PROCESSO 5014531-46.2026.4.04.0000/TRF4 AG - Agravo de Instrumento UF RS ÓRGÃO JULGADOR 12ª Turma DATA DO JULGAMENTO 03/06/2026 DATA DA PUBLICAÇÃO 04/06/2026 RELATOR JOÃO PEDRO GEBRAN NETO DECISÃO Vistos e relatados estes autos em que são partes as acima indicadas, a Egrégia 12ª Turma do Tribunal Regional Federal da 4ª Região decidiu, por unanimidade, conhecer em parte do Agravo de Instrumento e, na parte conhecida, dar-lhe provimento, nos termos do relatório, votos e notas de julgamento que ficam fazendo parte integrante do presente julgado. EMENTA DIREITO PROCESSUAL CIVIL. AGRAVO DE INSTRUMENTO. NULIDADE DE DECISÃO CONDICIONAL. INDEFERIMENTO PRÉVIO DE DILIGÊNCIAS EXECUTIVAS. AGRAVO PARCIALMENTE CONHECIDO E, NA PARTE CONHECIDA, PROVIDO. I. CASO EM EXAME: 1. Agravo de instrumento interposto pela Ordem dos Advogados do Brasil - Seccional do Paraná (OAB) contra decisão que, em execução de título extrajudicial, deferiu pesquisa de bens via SISBAJUD, fixou o Manual de Cálculos da Justiça Federal como indexador e indeferiu, de forma antecipada e genérica, diligências não requeridas pela exequente. II. QUESTÃO EM DISCUSSÃO: 2. Há duas questões em discussão: (i) a nulidade da decisão que indefere, de forma antecipada e genérica, medidas executivas que sequer foram objeto de requerimento; e (ii) a adequação do índice de atualização do débito. III. RAZÕES DE DECIDIR: 3. O recurso não é conhecido quanto ao índice de atualização do débito, pois a agravante não impugnou especificamente os fundamentos da decisão recorrida, em violação ao princípio da dialeticidade e ao art. 932, inc.

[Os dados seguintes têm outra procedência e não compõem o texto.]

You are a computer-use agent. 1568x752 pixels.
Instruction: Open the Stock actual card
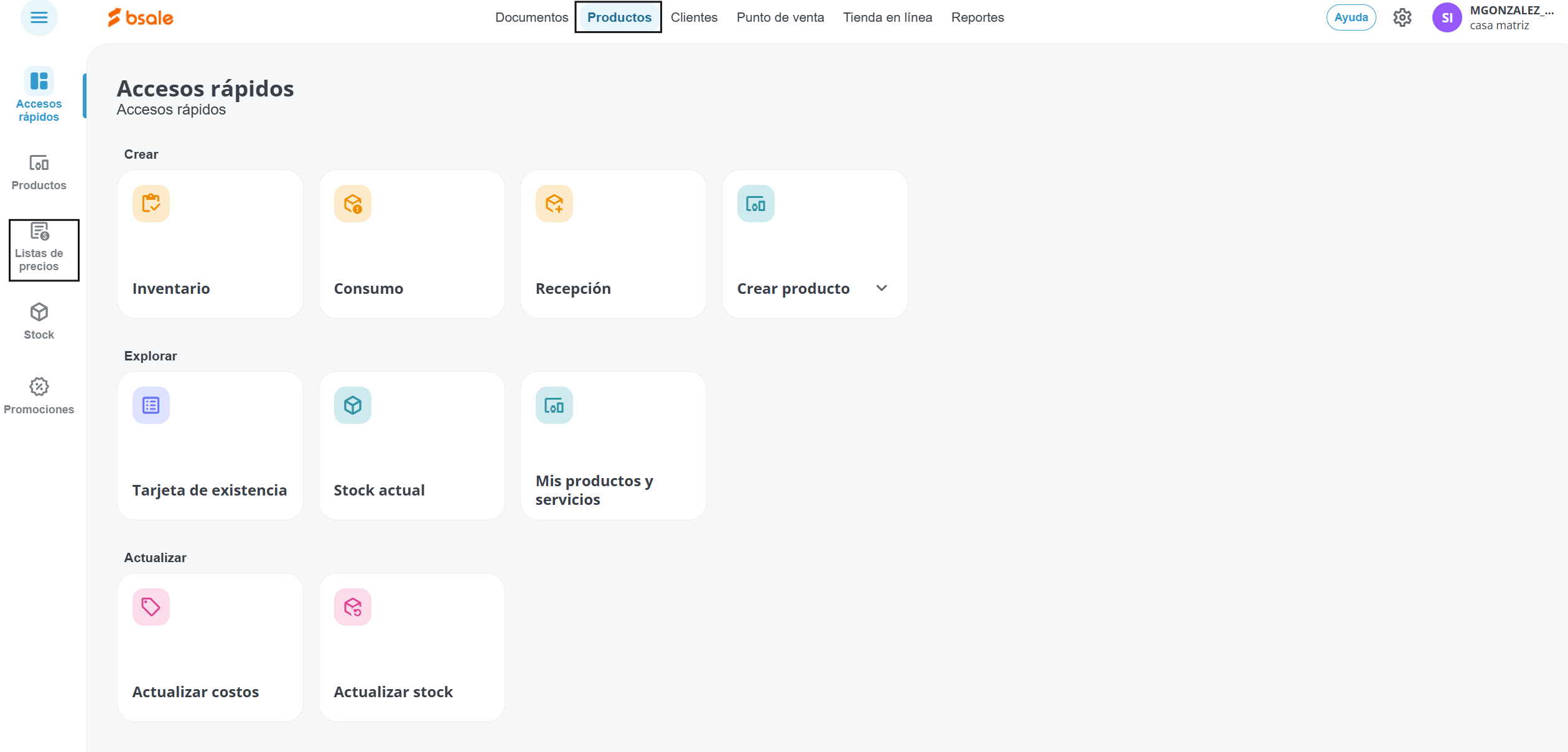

III, do CPC. 4. A decisão que indefere, de forma genérica e antecipada, medidas executivas não requeridas pela exequente é nula, por ser condicional e dissociada de qualquer fato concreto, violando o art. 492, p.u., e o art. 10 do CPC. 5. A jurisprudência do TRF4 e do STJ reconhece a nulidade de decisões condicionais, que, embora comuns em execuções, tumultuam a tramitação processual e contrariam a exigência de que o Judiciário decida sobre situações concretas e pedidos certos e determinados, conforme arts. 322 e 324 do CPC. 6. O Judiciário não pode decidir sobre a lei em tese nem tem função consultiva, sendo vedado antecipar juízo de procedência ou improcedência sem que exista interesse processual e uma situação concreta que demande a decisão judicial. 7. Agravo de instrumento parcialmente conhecido e, na parte conhecida, provido.